From: Steve Wise <sw...@opengridcomputing.com>
3.12-stable review patch. If anyone has any objections, please let me know.
===============
commit f2625f7db4dd0bbd16a9c7d2950e7621f9aa57ad upstream.
cma_accept_iw() needs to return an error if conn_params is NULL.
Since this is coming from user space, we can crash.

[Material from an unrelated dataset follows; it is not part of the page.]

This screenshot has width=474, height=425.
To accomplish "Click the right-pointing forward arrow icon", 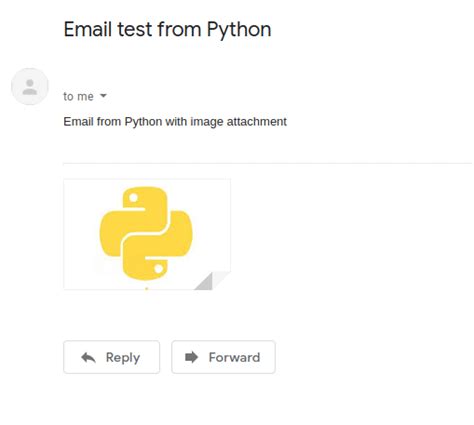I will point(191,357).
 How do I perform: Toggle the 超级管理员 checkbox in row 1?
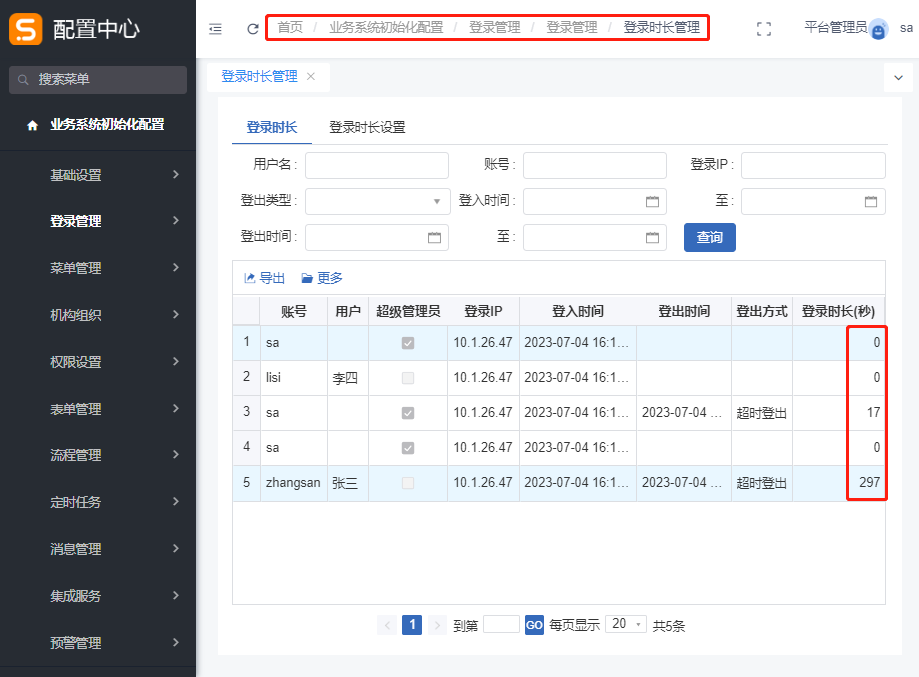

Reported-by: Shaobo He <sha...@cs.utah.edu>
Acked-by: Sean Hefty <sean.he...@intel.com>
Signed-off-by: Steve Wise <sw...@opengridcomputing.com>
Signed-off-by: Doug Ledford <dledf...@redhat.com>
Signed-off-by: Jiri Slaby <jsl...@suse.cz>
---
drivers/infiniband/core/cma.c | 3 +++
1 file changed, 3 insertions(+)
diff --git a/drivers/infiniband/core/cma.c b/drivers/infiniband/core/cma.c
index 1429143301a7..ce6a1afcb410 100644
--- a/drivers/infiniband/core/cma.c
+++ b/drivers/infiniband/core/cma.c
@@ -2914,6 +2914,9 @@ static int cma_accept_iw(struct rdma_id_private *id_priv,
struct iw_cm_conn_param iw_param;
int ret;
+ if (!conn_param)
+ return -EINVAL;
+
ret = cma_modify_qp_rtr(id_priv, conn_param);
if (ret)
return ret;
--
2.12.0